Written task: Copy the rows word for word, from the line containing "The image size is (755, 591)." through the line containing "[x=397, y=227]", and output only those lines.

Material provided:
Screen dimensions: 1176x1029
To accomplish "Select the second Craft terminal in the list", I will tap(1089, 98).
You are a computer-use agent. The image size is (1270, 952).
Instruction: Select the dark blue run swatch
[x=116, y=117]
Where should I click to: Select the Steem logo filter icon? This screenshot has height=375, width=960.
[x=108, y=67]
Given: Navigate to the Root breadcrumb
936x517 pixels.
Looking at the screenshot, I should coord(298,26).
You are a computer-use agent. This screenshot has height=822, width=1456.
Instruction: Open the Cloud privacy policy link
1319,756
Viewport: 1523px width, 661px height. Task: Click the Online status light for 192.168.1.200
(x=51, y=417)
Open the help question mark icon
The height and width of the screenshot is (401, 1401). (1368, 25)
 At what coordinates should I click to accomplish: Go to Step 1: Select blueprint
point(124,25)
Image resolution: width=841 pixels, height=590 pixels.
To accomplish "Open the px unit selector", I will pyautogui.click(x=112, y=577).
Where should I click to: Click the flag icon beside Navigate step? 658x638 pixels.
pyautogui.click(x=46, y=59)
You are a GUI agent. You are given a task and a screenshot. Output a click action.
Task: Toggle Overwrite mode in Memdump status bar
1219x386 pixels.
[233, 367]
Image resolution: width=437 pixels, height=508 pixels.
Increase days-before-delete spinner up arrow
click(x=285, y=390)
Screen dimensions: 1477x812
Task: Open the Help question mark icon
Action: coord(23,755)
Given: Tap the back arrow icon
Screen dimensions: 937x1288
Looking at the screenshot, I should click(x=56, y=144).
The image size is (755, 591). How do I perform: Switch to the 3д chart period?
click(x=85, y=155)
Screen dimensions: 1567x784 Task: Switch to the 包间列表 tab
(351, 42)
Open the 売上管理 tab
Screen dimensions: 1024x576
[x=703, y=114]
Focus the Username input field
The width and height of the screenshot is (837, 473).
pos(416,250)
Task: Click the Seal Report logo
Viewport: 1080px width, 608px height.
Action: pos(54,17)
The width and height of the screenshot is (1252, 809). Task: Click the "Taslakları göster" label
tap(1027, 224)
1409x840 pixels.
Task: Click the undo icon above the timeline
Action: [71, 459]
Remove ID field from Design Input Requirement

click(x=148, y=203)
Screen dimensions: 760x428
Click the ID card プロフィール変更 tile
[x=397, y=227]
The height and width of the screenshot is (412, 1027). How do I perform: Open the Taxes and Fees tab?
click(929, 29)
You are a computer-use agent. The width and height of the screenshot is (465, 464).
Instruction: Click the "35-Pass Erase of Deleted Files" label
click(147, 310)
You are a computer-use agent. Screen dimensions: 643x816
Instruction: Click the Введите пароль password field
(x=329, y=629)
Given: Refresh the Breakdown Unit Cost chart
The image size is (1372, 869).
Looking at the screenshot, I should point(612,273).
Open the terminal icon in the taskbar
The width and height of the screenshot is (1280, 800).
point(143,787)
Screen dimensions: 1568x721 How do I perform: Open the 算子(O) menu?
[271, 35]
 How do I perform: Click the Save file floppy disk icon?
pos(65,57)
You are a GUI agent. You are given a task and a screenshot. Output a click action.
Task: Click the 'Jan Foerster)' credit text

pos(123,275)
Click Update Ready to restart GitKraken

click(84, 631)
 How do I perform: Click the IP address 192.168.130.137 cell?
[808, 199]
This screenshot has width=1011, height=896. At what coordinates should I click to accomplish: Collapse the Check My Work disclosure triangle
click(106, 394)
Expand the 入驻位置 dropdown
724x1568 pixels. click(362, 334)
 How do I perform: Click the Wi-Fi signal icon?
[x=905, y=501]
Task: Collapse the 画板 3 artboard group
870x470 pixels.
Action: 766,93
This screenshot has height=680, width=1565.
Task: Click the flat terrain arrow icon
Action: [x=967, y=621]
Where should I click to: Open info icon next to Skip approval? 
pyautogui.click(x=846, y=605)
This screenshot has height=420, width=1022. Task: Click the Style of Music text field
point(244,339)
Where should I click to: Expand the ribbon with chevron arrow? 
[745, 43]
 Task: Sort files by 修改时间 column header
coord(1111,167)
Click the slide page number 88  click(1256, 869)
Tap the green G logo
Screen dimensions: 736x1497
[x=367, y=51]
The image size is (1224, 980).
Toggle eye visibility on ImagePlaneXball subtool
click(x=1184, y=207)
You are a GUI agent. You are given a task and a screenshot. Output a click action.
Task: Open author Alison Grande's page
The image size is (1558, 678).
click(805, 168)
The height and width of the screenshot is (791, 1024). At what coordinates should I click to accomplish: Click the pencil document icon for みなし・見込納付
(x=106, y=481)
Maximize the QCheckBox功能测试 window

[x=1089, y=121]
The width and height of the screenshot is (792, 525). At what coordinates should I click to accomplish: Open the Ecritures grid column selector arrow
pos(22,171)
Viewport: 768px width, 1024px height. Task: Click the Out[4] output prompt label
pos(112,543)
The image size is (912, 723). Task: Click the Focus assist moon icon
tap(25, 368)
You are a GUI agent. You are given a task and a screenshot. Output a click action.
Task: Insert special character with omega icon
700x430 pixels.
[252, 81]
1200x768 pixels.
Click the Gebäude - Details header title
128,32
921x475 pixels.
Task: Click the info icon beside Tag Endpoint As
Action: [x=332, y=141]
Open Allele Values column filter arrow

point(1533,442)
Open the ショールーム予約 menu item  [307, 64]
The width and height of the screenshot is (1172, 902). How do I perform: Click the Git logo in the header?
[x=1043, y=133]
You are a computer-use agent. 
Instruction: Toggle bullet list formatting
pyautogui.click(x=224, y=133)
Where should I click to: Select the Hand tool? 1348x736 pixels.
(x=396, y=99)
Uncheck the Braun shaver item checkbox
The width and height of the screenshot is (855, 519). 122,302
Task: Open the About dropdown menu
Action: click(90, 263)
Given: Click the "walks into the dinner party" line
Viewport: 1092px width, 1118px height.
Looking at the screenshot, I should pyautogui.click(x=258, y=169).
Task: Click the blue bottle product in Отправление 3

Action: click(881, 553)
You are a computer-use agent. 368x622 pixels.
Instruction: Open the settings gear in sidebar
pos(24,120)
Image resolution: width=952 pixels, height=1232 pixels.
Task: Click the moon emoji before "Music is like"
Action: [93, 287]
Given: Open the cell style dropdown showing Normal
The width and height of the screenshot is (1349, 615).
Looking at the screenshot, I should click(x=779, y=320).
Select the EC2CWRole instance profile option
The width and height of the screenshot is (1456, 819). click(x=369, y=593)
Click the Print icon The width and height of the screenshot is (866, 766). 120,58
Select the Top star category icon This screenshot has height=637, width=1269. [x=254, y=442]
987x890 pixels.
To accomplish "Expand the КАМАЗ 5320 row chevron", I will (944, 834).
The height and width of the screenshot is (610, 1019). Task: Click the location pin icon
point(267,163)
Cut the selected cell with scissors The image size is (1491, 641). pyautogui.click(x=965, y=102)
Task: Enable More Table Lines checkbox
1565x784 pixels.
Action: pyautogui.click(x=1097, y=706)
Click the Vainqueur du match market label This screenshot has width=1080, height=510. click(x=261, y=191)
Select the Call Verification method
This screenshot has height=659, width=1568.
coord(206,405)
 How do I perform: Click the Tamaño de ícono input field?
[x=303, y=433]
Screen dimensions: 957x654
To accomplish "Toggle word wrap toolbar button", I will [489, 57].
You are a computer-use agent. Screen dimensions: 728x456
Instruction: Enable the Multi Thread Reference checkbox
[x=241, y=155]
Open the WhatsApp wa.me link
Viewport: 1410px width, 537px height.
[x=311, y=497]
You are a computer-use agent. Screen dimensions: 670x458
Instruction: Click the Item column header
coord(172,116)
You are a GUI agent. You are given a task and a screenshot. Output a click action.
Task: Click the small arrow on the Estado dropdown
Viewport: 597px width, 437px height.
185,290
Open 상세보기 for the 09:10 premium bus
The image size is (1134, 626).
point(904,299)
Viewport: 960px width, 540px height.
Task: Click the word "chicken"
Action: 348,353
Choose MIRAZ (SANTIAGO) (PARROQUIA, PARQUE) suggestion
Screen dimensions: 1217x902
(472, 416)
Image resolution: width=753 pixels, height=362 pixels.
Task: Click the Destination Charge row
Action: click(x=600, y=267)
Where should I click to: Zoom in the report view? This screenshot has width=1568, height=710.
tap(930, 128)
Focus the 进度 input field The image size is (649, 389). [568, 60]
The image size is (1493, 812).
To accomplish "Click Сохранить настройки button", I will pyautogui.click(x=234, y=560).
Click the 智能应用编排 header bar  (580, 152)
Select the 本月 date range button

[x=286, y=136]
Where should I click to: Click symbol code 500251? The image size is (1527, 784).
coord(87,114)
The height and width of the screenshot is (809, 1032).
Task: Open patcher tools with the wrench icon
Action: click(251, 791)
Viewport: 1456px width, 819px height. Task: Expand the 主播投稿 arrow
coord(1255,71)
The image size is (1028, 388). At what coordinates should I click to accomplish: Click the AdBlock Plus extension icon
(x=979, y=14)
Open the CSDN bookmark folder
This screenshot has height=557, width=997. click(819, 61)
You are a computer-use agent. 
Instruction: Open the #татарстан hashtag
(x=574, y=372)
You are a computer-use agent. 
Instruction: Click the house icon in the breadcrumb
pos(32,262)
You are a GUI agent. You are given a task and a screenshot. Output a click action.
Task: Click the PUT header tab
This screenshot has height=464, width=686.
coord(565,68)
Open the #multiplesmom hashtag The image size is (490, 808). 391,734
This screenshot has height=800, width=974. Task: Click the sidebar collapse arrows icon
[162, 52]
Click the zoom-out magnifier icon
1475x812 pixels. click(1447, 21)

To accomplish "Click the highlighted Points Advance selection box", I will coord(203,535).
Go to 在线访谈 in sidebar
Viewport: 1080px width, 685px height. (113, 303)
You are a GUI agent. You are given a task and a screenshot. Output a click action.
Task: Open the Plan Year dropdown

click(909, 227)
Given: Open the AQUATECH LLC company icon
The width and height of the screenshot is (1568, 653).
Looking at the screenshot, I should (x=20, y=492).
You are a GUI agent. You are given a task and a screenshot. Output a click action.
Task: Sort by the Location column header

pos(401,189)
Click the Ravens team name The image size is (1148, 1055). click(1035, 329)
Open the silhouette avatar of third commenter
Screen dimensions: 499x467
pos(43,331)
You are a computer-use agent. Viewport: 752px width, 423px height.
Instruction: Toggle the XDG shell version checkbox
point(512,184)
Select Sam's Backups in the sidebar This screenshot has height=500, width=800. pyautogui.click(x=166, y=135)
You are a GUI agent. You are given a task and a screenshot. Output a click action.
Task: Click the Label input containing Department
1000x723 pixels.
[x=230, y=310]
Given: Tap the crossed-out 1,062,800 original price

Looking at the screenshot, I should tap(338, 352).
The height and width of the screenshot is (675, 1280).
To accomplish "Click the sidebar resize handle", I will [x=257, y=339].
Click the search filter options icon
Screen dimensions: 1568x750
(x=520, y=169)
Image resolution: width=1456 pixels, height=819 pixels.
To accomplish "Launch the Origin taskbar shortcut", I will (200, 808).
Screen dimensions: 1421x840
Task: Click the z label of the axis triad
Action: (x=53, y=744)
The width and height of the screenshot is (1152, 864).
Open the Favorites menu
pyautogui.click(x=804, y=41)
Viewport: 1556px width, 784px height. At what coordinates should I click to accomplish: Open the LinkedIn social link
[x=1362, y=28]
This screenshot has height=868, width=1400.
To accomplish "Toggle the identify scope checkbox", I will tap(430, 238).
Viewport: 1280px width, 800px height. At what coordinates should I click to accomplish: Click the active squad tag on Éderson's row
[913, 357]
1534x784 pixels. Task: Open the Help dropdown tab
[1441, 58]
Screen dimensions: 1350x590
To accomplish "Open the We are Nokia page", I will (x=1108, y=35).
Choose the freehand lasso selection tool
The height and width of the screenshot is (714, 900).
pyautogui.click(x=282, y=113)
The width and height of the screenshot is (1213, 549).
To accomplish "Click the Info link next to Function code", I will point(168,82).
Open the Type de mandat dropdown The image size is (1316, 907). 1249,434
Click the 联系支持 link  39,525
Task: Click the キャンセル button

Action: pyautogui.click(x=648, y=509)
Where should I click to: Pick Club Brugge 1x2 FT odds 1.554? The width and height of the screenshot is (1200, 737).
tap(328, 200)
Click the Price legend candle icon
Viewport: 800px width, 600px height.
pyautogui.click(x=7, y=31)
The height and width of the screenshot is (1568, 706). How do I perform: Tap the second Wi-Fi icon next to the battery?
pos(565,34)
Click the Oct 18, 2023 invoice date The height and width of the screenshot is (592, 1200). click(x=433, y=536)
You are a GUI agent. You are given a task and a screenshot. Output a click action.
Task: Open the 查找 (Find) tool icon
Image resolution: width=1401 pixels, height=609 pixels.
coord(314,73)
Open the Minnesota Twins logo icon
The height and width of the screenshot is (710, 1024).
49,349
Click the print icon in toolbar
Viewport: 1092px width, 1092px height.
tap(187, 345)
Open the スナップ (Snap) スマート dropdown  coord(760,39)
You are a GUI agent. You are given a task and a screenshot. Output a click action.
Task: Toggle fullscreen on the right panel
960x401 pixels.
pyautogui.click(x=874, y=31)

Result of the task:
The image size is (755, 591). How do I perform: Switch to the 3д chart period?
click(x=85, y=155)
Screen dimensions: 1567x784 Task: Switch to the 包间列表 tab
(351, 42)
Open the 売上管理 tab
Screen dimensions: 1024x576
[x=703, y=114]
Focus the Username input field
The width and height of the screenshot is (837, 473).
pos(416,250)
Task: Click the Seal Report logo
Viewport: 1080px width, 608px height.
Action: pos(54,17)
The width and height of the screenshot is (1252, 809). Task: Click the "Taslakları göster" label
tap(1027, 224)
1409x840 pixels.
Task: Click the undo icon above the timeline
Action: [71, 459]
Remove ID field from Design Input Requirement

click(x=148, y=203)
Screen dimensions: 760x428
Click the ID card プロフィール変更 tile
[x=397, y=227]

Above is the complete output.